Polecenia:
a - Gdzie urodził się Witold Pilecki według tekstu o Witoldzie Pileckim?
b - Jak brzmi po angielsku zdanie z tekstu o Witoldzie Pileckim: „W 1939 r. jego szwadron osłaniał szosę Piotrków Trybunalski – Tomaszów Mazowiecki.”?
c - Zaktualizuj fragment tekstu o Witoldzie Pileckim od słów „25 maja 1948 r. oprawcy” aż do słów „ujawnione ani odnalezione.” włącznie, zastępując „II wojny światowej” wyrażeniem „drugiej wojny światowej”.

25 maja 1948 r. został stracony rtm. Witold Pilecki, bohater, który zgłosił się na ochotnika do KL Auschwitz

25 maja 1948 r. oprawcy w wyniku mordu sądowego stracili strzałem w tył głowy rtm. Witolda Pileckiego, kombatanta wojen polsko-bolszewickiej z 1919-21 i obronnej z 1939 r., oficera ZWZ-AK, uczestnika Powstania Warszawskiego i żołnierza 2 Korpusu Polskiego gen. Andersa, dobrowolnego więźnia niemieckiego narodowo-socjalistycznego obozu koncentracyjnego Auschwitz. Miejsce pochówku zamordowanego w więzieniu mokotowskim rtm. Pileckiego, jednego z bohaterów II wojny światowej, nigdy nie zostało ujawnione ani odnalezione.   

Witold Pilecki urodził się 13 maja 1901 r. w Ołońcu (Karelia). W latach 1918–21 brał udział m.in. w obronie Grodna i w wyzwoleniu Wilna.  W 1939 r. jego szwadron osłaniał szosę Piotrków Trybunalski – Tomaszów Mazowiecki. Przekroczył granicę z Węgrami 17 września 1939 r. i wnet powrócił do kraju, aby w okupowanej przez Niemców stolicy współtworzyć Tajną Armię Polską. Tu powstał straceńczy plan – dać się wywieźć do obozu koncentracyjnego, żeby w przedsionku piekła zorganizować konspirację wojskową, zdobyć dane o sytuacji w obozie i ewentualnie zaplanować akcję zbrojną uwolnienia więzionych.

Dostarczone dane:
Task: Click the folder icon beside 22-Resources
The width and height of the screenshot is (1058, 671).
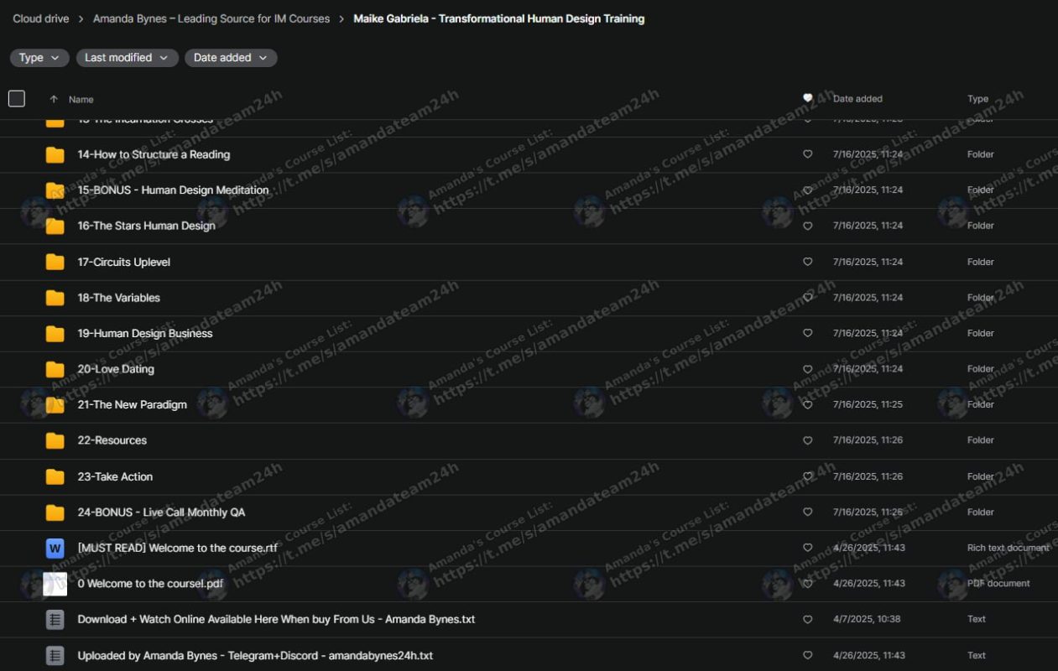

Odpowiedzi na polecenia:
a - W Ołońcu (Karelia).

b - In 1939, his squadron covered the Piotrków Trybunalski–Tomaszów Mazowiecki road.

c -
25 maja 1948 r. oprawcy w wyniku mordu sądowego stracili strzałem w tył głowy rtm. Witolda Pileckiego, kombatanta wojen polsko-bolszewickiej z 1919-21 i obronnej z 1939 r., oficera ZWZ-AK, uczestnika Powstania Warszawskiego i żołnierza 2 Korpusu Polskiego gen. Andersa, dobrowolnego więźnia niemieckiego narodowo-socjalistycznego obozu koncentracyjnego Auschwitz. Miejsce pochówku zamordowanego w więzieniu mokotowskim rtm. Pileckiego, jednego z bohaterów drugiej wojny światowej, nigdy nie zostało ujawnione ani odnalezione.